# INPUT RECORDS:
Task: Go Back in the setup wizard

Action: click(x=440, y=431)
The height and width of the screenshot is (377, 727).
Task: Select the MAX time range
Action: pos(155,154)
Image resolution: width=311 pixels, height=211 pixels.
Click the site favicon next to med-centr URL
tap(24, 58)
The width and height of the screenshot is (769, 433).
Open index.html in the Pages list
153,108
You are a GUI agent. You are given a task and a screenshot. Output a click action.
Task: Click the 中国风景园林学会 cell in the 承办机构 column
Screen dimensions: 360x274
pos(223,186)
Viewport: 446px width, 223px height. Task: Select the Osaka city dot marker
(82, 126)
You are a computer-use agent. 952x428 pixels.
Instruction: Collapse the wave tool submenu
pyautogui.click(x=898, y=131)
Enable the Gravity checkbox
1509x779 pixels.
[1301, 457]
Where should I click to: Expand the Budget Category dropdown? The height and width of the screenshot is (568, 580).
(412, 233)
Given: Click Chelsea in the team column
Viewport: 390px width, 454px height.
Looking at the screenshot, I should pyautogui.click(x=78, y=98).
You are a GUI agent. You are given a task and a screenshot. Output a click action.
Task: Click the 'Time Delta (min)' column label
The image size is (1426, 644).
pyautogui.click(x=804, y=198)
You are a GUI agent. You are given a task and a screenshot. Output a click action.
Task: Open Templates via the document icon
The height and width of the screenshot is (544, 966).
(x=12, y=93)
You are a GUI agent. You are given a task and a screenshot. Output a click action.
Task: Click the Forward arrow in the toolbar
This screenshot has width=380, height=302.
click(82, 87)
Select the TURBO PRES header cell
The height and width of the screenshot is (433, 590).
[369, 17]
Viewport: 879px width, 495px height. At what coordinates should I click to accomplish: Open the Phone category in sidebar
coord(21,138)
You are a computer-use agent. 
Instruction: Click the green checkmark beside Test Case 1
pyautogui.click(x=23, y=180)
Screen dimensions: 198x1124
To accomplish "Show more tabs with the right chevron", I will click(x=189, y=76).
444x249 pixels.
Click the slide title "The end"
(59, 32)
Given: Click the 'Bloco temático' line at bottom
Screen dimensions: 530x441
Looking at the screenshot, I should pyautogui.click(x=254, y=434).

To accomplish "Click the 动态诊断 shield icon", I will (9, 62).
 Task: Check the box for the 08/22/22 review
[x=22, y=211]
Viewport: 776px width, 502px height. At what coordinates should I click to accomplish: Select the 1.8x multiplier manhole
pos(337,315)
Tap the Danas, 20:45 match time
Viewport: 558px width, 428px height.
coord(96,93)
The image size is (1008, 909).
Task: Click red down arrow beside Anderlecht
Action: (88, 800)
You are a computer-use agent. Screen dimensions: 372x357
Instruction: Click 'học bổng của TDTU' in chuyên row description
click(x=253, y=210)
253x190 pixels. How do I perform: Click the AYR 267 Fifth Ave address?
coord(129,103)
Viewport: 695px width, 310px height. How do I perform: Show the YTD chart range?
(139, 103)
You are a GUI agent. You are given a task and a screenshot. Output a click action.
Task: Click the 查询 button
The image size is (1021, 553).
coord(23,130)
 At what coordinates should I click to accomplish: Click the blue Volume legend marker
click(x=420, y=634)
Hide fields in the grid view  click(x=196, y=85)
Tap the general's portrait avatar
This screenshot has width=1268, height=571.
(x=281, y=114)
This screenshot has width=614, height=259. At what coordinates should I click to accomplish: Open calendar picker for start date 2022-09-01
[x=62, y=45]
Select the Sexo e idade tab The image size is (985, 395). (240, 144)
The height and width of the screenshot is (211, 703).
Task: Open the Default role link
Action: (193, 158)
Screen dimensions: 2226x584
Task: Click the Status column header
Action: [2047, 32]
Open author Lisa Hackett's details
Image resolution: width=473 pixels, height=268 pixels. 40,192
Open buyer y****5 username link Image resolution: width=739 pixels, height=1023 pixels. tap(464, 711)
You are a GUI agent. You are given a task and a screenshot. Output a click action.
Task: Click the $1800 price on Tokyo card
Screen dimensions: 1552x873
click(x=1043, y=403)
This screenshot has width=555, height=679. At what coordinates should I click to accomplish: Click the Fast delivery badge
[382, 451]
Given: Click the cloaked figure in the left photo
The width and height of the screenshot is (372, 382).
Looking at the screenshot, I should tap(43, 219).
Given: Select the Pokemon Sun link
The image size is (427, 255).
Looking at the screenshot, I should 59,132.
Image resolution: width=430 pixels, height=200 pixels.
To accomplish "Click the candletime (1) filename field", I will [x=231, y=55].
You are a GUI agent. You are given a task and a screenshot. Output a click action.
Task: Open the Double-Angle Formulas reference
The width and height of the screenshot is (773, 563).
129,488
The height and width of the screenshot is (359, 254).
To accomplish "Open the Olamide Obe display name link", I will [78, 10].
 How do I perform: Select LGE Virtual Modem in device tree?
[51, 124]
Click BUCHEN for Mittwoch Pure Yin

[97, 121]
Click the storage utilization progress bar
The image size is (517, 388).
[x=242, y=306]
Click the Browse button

# ACTIVITY:
The listing above holds a line with "Screen dimensions: 1552x873" and a line with "Given: Select the Pokemon Sun link". Print the stretch from the first through the second, exactly and alone.

# YOUR RESPONSE:
Screen dimensions: 1552x873
click(x=1043, y=403)
This screenshot has width=555, height=679. At what coordinates should I click to accomplish: Click the Fast delivery badge
[382, 451]
Given: Click the cloaked figure in the left photo
The width and height of the screenshot is (372, 382).
Looking at the screenshot, I should tap(43, 219).
Given: Select the Pokemon Sun link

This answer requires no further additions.